Question

The total radiant energy per unit area, normal to the direction of incidence, received at a distance R from the center of a star of radius r, whose outer surface radiates as a black body at a temperature T Kelvin is given by? (Where $\sigma$ is Stefan’s Constant)

Answer 1

Hint As stated in Stefan Boltzmann law, the radiation emitted per unit time from an area ‘a’ of a black body at absolute temperature ‘t’ is directly related to the temperature of the power four.
$\Rightarrow$ $u = sa{t^4}$
Where, s is Stefan’s Constant ($5.67 \times {10^{ - 8}}$)
A body that is non-black body absorbs radiation and hence emits it. And this emitted radiation can be represented by the following equation:
$\Rightarrow$ $u = e\sigma a{t^4}$
Where, e is emissivity (=absorptive power) lies between 0 – 1
Let the temperature of the surroundings be t’, then the total energy radiated by an area ‘a’ per unit time.
$\Rightarrow$ $\vartriangle u = u - u'$ $= e\sigma a[{t^4} - t{'^4}]$
Stefan’s Boltzmann Law establishes the correlation between the temperature of the black body to the amount of the energy it emits/radiates per unit area. The law is as follows:
“The total energy emitted/radiated per unit surface area of a blackbody across all wavelengths per unit time is directly proportional to the fourth power of the black body’s thermodynamic temperature.”

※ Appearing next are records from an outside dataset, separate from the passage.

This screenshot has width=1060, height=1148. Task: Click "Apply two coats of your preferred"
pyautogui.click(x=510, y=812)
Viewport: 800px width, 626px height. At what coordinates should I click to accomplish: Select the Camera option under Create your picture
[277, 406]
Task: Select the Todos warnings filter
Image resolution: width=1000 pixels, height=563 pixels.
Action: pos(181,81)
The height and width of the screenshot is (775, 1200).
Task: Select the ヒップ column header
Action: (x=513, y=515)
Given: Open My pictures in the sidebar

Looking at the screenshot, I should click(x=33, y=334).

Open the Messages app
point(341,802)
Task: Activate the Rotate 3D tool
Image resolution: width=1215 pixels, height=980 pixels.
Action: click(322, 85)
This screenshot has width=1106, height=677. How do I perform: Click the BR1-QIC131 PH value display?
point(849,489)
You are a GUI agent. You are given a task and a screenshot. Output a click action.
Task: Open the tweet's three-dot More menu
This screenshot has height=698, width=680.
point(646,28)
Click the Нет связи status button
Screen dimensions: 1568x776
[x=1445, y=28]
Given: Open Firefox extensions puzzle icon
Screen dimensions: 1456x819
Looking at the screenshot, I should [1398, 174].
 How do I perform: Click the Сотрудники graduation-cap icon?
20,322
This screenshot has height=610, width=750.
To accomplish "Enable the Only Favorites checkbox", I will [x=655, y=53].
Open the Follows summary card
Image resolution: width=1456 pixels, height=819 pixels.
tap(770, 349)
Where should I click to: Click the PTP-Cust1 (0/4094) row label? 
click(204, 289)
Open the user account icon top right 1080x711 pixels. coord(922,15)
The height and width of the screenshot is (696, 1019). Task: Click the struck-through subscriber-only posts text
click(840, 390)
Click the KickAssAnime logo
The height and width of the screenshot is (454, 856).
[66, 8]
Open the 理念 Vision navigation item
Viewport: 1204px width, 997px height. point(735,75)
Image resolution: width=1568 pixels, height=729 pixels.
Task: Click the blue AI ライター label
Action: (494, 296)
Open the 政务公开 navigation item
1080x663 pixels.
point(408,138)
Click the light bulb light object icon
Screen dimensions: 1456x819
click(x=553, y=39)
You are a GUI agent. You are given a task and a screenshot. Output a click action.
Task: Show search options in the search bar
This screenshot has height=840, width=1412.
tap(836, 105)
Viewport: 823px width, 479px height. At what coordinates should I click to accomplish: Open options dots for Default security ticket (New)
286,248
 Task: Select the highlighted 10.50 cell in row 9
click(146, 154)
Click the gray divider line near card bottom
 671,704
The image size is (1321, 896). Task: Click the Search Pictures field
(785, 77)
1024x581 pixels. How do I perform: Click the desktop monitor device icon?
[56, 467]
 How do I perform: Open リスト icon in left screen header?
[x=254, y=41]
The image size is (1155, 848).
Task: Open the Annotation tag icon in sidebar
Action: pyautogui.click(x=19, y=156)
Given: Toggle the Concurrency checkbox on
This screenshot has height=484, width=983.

Complete step by step solution
According to Stefan’s Law,
$\Rightarrow$ $u = \sigma ea{t^4}$
For black body, e=1
Therefore,
$\Rightarrow$ $u = \sigma (4\pi {r^2}){t^4}$
Now the total energy per unit area is given by,
$\dfrac{{\sigma (4\pi {r^2}{t^4})}}{{4\pi {R^2}}}$ $= \dfrac{{\sigma {r^2}{t^4}}}{{{R^2}}}$

Therefore option a is correct

Note Stefan Boltzmann law relates the energy radiated by a blackbody to the temperature of the black body and this relation could be used to get the answer of the above question. With this it should also be kept in mind that the value of e=1 for the black body.